» SOURCE:
::::

Le continent produit 10% du coton mondial mais ne possède que très peu d’usines. Les exportations africaines ne représentent que 0.5% de la production textile mondiale. Environ 16 millions de personnes sont impliquées dans la production, la transformation et la commercialisation du coton. Dans des pays comme le Tchad ou le burkina Faso, le coton représente plus de 5% du PIB. En son temps, Thomas Sankara avait imposé le port du Faso Dan Fani et de vêtements fabriqués en coton local. Pour Mohamed Aly, Ministre de l’industrie du Mali : » si on [le Mali] transformait au moins 20% de la production annuelle de coton au Mali, le pays serait développé. » Les importations de friperie représentent en Afrique jusqu’à 42,5 millions de dollars US par an selon Oxfam.

::::

» MATÉRIEL RECUEILLI:
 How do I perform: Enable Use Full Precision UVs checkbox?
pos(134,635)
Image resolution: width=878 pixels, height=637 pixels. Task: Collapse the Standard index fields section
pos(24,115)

::::

» OBJECTIF VISÉ:
Réécrivez le passage du texte sur le coton africain qui s'ouvre sur les mots contenant « Le continent produit » et se ferme sur « an selon Oxfam. », en remplaçant « Tchad » par « Bénin ». Le matériel rassemblé plus haut n'entre pas en jeu ici.

» SOLUTION RÉDIGÉE:
Le continent produit 10% du coton mondial mais ne possède que très peu d’usines. Les exportations africaines ne représentent que 0.5% de la production textile mondiale. Environ 16 millions de personnes sont impliquées dans la production, la transformation et la commercialisation du coton. Dans des pays comme le Bénin ou le burkina Faso, le coton représente plus de 5% du PIB. En son temps, Thomas Sankara avait imposé le port du Faso Dan Fani et de vêtements fabriqués en coton local. Pour Mohamed Aly, Ministre de l’industrie du Mali : » si on [le Mali] transformait au moins 20% de la production annuelle de coton au Mali, le pays serait développé. » Les importations de friperie représentent en Afrique jusqu’à 42,5 millions de dollars US par an selon Oxfam.